Por otra parte hay trascendidos que indican que la denuncia radicada por la Secretaría de Derechos Humanos habría sido presentada a raíz de las denuncias que el abogado
- querellante del Caso Canale III- Omar Gebruers, realizó hace unos días en un medio radial de la ciudad de Santa Rosa, ocasión en la que habría manifestado que en la Alcaidía de G. Acha aún se "torturaba" a las personas que están privadas de la libertad.
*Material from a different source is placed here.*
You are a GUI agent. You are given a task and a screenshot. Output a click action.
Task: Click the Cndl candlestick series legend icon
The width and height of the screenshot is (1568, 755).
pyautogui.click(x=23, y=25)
Ante las graves acusaciones realizadas por el profesional, al ser entrevistado por el Caso Canale III, el Secretario de Derechos Humanos Héctor Rubén Funes -previo asesoramiento legal- resolvió formular una denuncia penal para que la Fiscalía de esta localidad investigue si realmente sucede o han ocurrido este tipo de hechos.
El TIP.
Cabe recordarse que el Tribunal de Impugnación Penal apartó, a través de una dura resolución, al juez Manuel Alberto Álvarez (actualmente a cargo del Juzgado de Transición de G. Acha) para que continuase investigando en la causa anexa en la que 16 policías habían quedado exculpados de aplicar tormentos a varios presos.
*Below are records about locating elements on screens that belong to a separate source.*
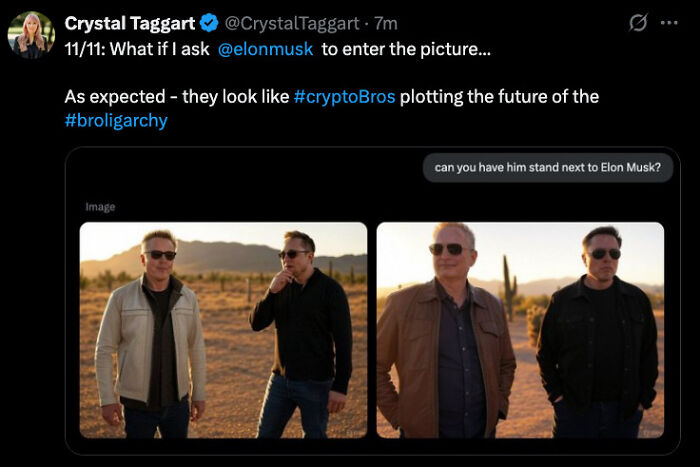
Task: Click the man in black shirt in left image
Action: (x=299, y=330)
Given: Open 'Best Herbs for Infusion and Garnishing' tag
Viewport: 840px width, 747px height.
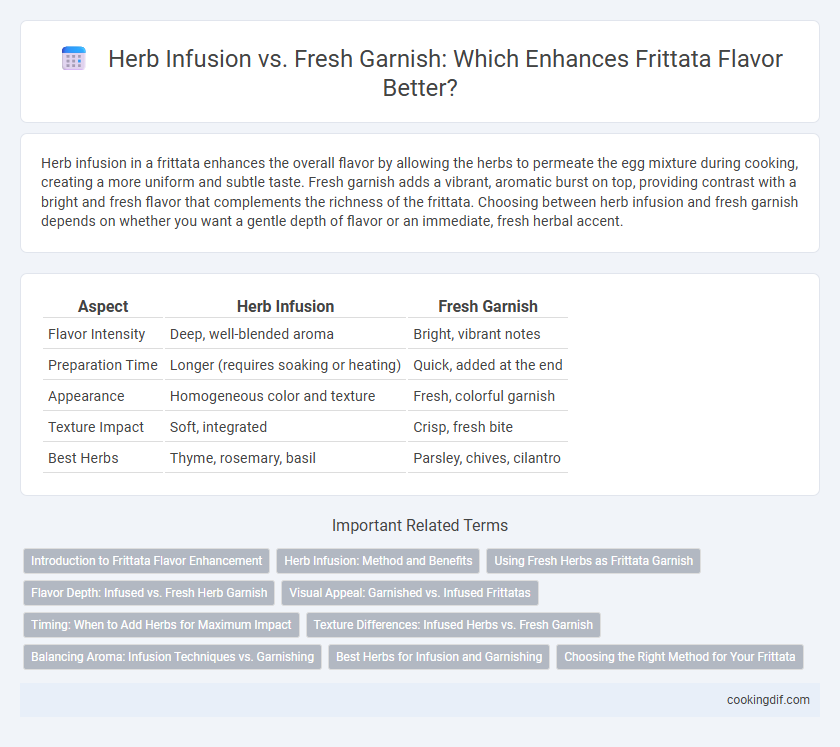Looking at the screenshot, I should (439, 657).
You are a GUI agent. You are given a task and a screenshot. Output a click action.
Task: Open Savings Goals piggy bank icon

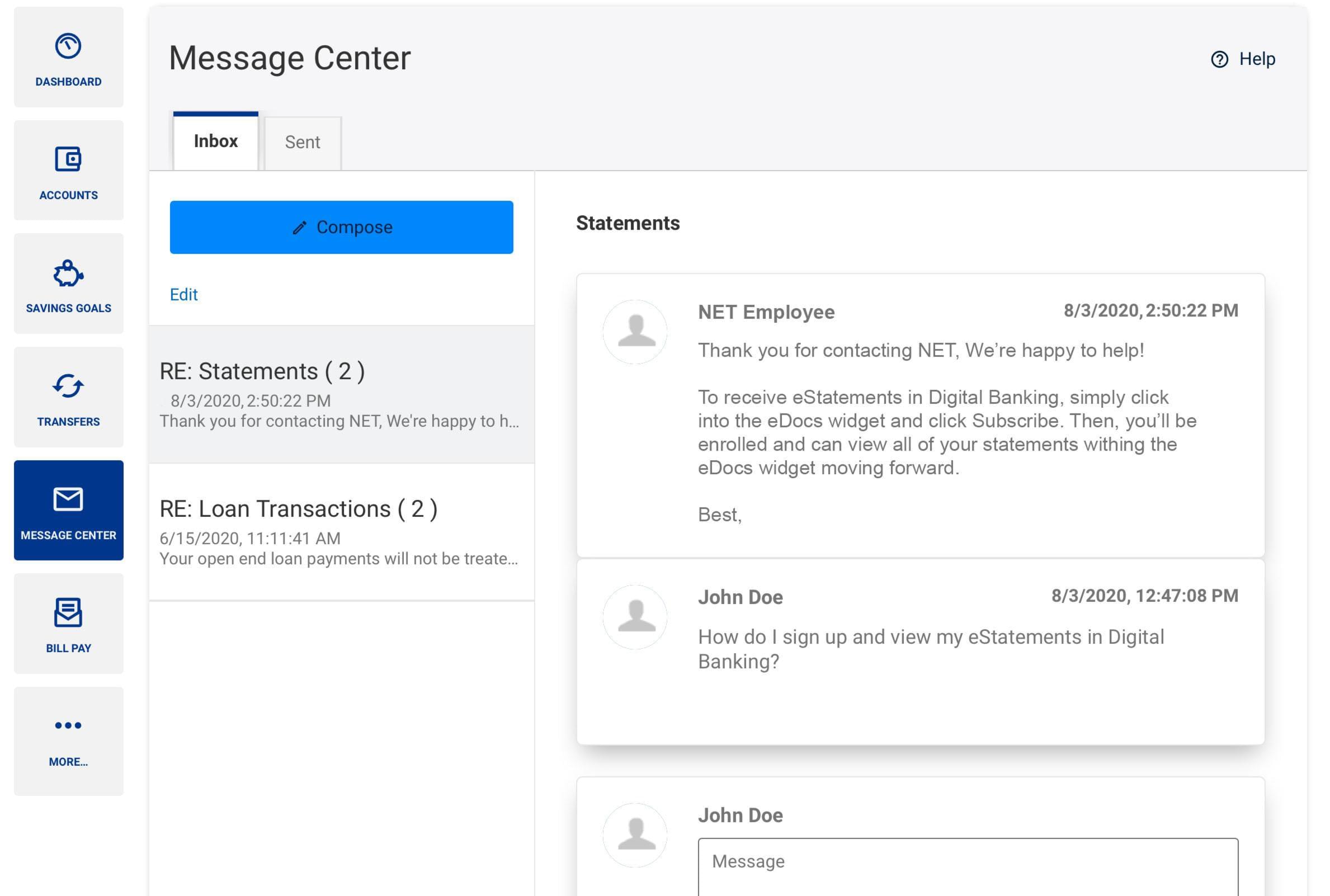(68, 273)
Cómo llegó la causa al Tribunal de Impugnación, porque Alvarez le denegó a Gebruers el recurso de impugnación, por lo que fue en queja al TIP, que aceptó tratarlo. El abogado basó la queja en que Álvarez formuló una "errónea valoración de la prueba". Dijo textualmente: "La resolución carece de fundamentos tanto fácticos como jurídicos para su dictado. No resulta la consecuencia de un proceso deductivo lógico de evaluación y mérito de las pruebas producidas, habiéndose omitido deliberadamente el ordenamiento y producción de pruebas elementales para resolver la situación procesal de los imputados".
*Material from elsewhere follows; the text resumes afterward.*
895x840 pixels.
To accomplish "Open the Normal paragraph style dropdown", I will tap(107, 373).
El TIP habló de una "estrategia zigzagueante" del tribunal achense. Hace casi una década, el 31 de octubre de 2002, el jornalero Juan Carlos Canale, de 48 años, fue asesinado -después de recibir una tremenda paliza- en la celda seis de la alcaidía de G. Acha, adonde no debió estar detenido ya que había sido denunciado por un presunto exhibicionismo que nunca pudo demostrarse. Por el homicidio, en 2004, fueron condenados a doce años de prisión otros cuatro presos, Andrés Tressen, Miguel Angel Rodríguez, Gustavo Alarcón y Pedro Andrés Roveda. La Corte Suprema anuló esa sentencia y en septiembre de 2004, luego de un nuevo juicio, la Cámara en lo Criminal 1 absolvió a los imputados por el beneficio de la duda. Paralelamente se abrieron dos causas para investigar la conducta de los policías carceleros. En una, hubo tres condenados; en la otra, el TIP acaba de revocar los 16 sobreseimientos dictados a favor de policías por el juez -en ese entonces de instrucción- Manuel Álvarez, y además lo apartó de la investigación. Esas son las llamadas causas Canale II y Canale III.
Esta última es un expediente en el que aquellos cuatro presos -más un quinto que estuvo involucrado en un primer momento en la investigación- denunciaron, horas después de la muerte de Canale, haber sido torturados. En un momento la causa pasó a archivo, pero fue reflotada en 2007 por el fiscal Hugo Vercellino.